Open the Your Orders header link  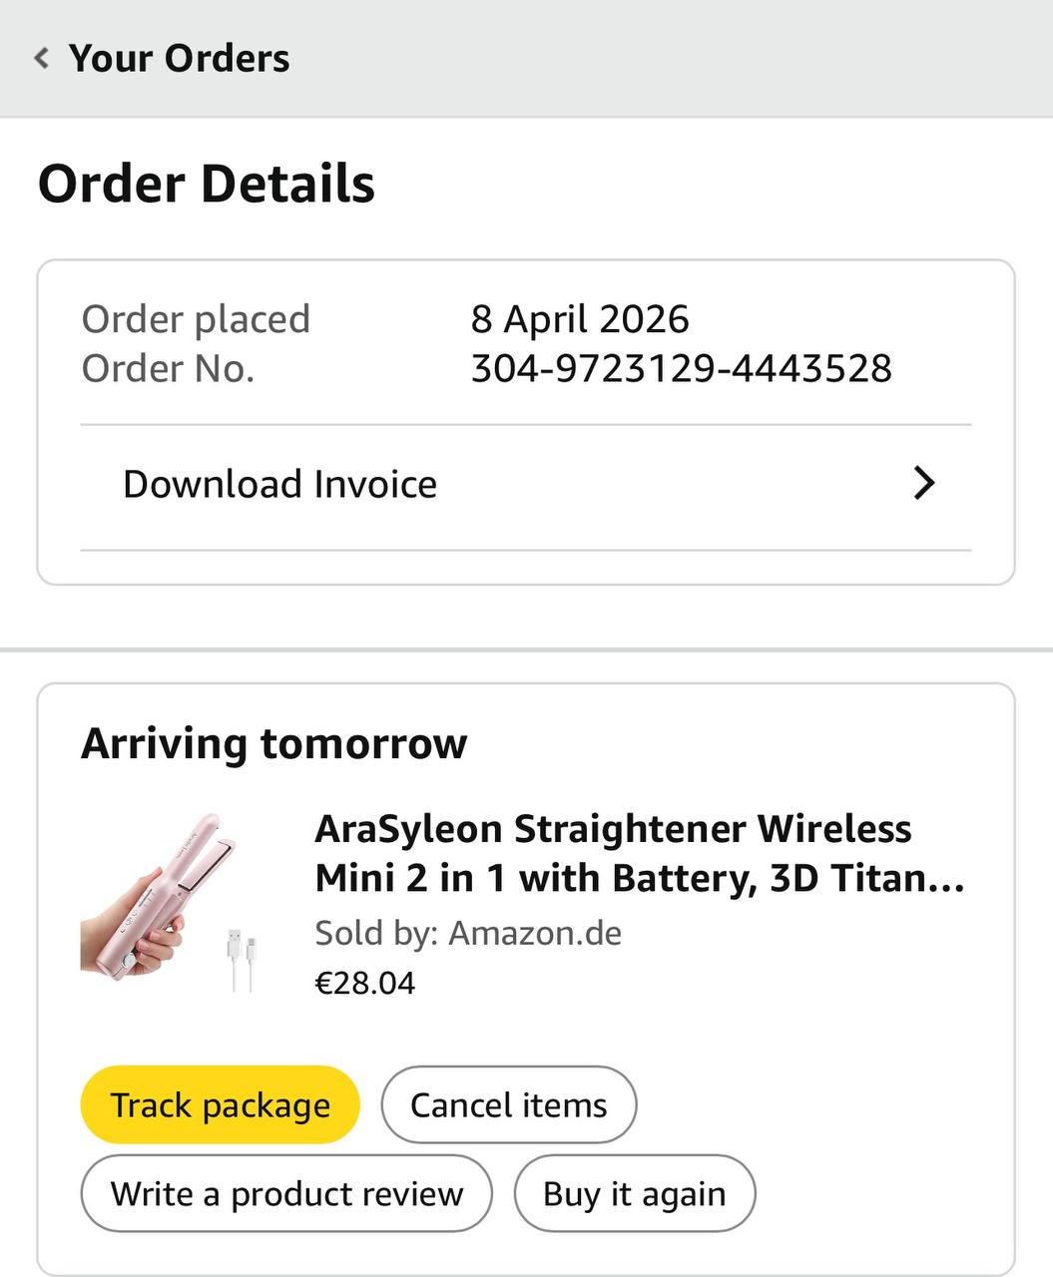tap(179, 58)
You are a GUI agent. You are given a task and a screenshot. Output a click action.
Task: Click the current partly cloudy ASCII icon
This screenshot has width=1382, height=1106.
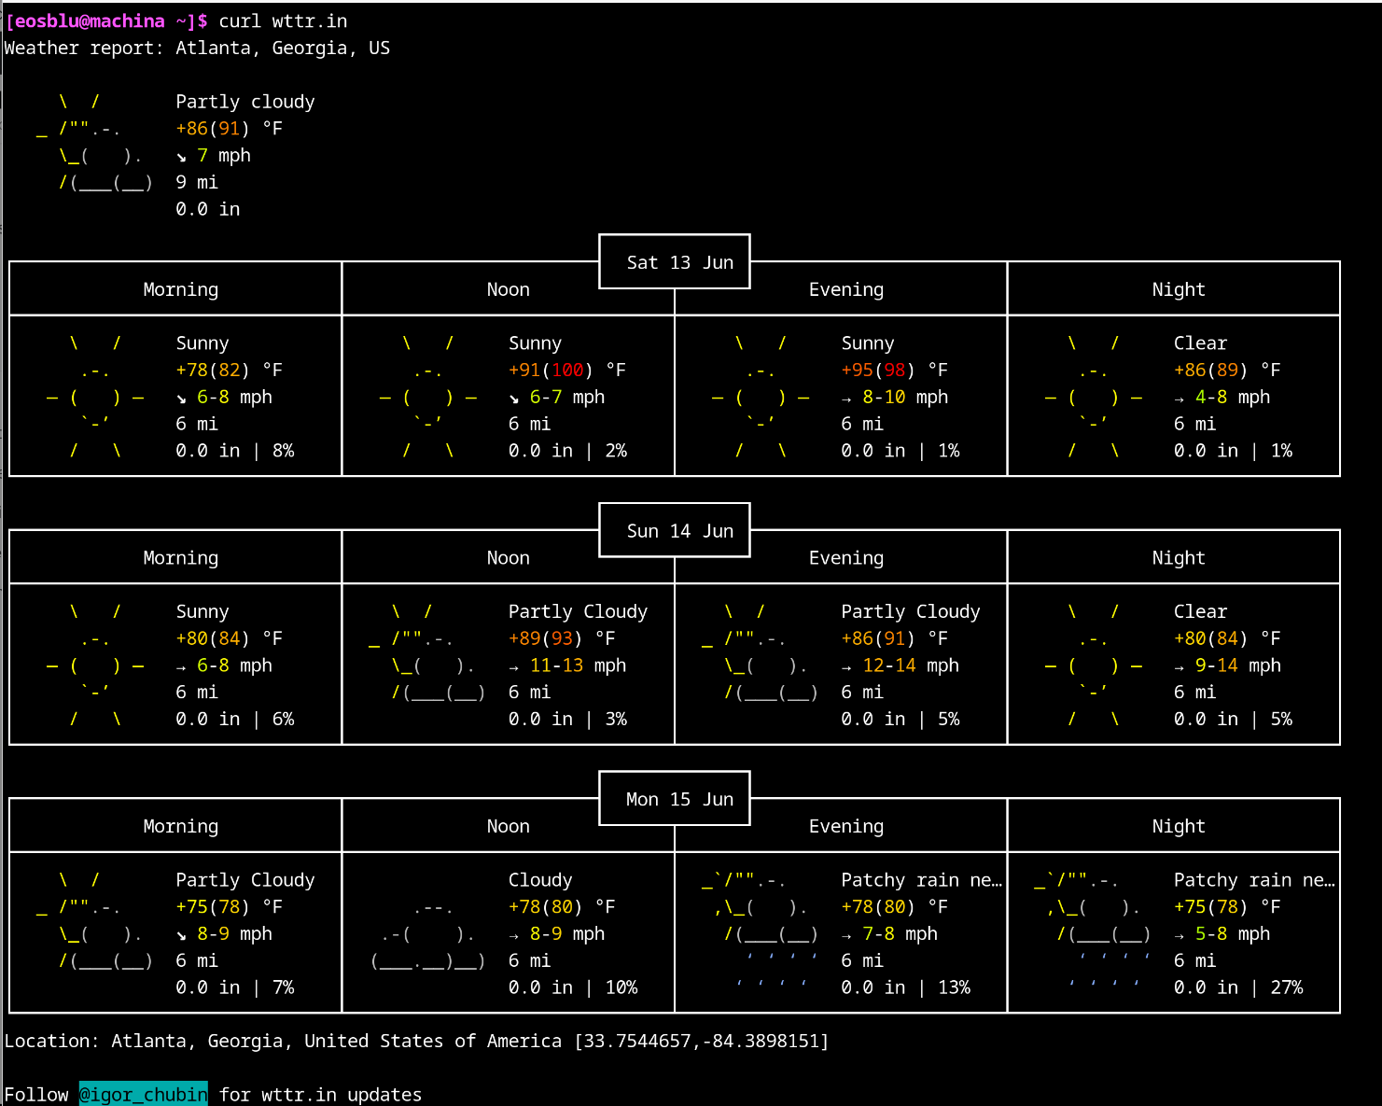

☆ ☆ ☆ ☆ ☆ ☆ ☆

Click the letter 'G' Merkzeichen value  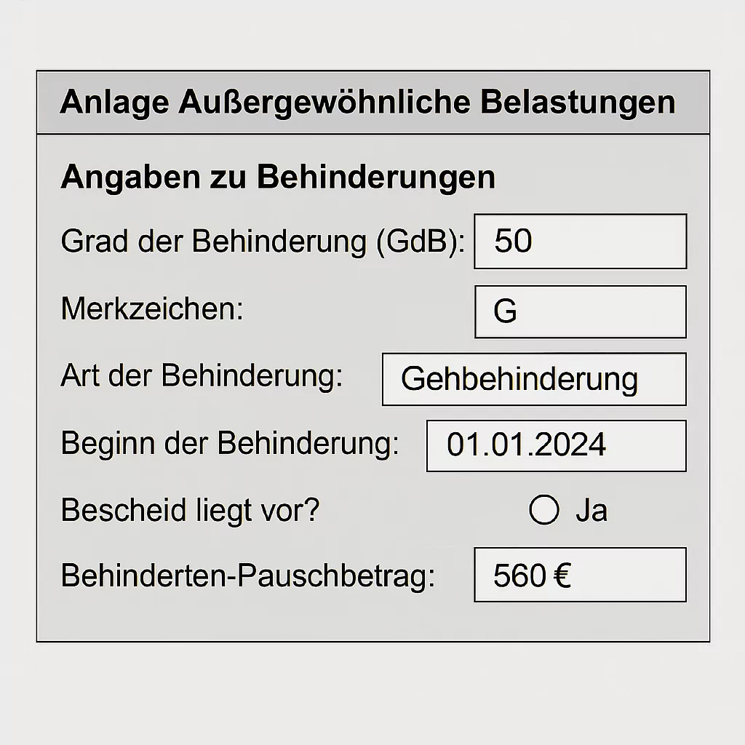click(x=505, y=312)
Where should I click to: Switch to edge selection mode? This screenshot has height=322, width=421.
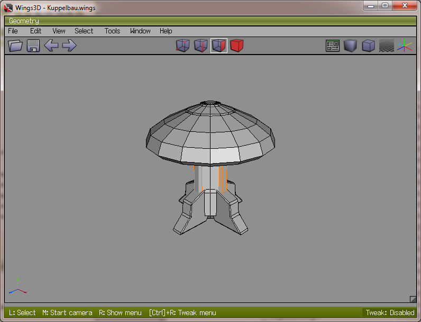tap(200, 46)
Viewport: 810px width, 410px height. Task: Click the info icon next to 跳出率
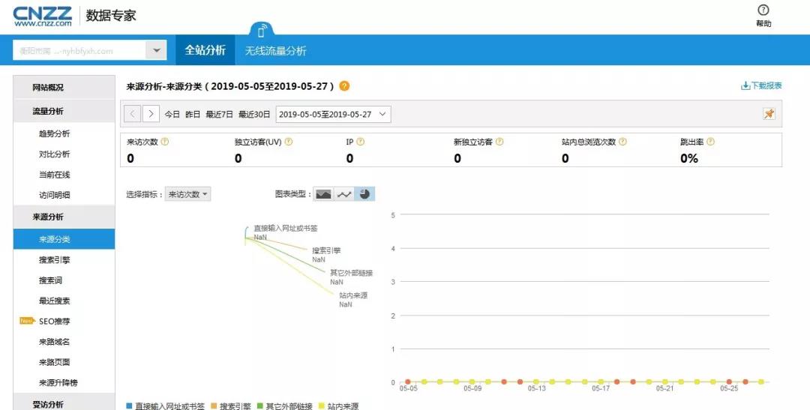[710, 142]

☆ ☆ ☆ ☆ ☆ ☆ ☆

Work to be completed: Retype, in the same exact form, the lines of the material above from the line holding "Task: Click the current" through the line holding "This screenshot has width=1382, height=1106.".

Exercise solution:
Task: Click the current partly cloudy ASCII icon
This screenshot has width=1382, height=1106.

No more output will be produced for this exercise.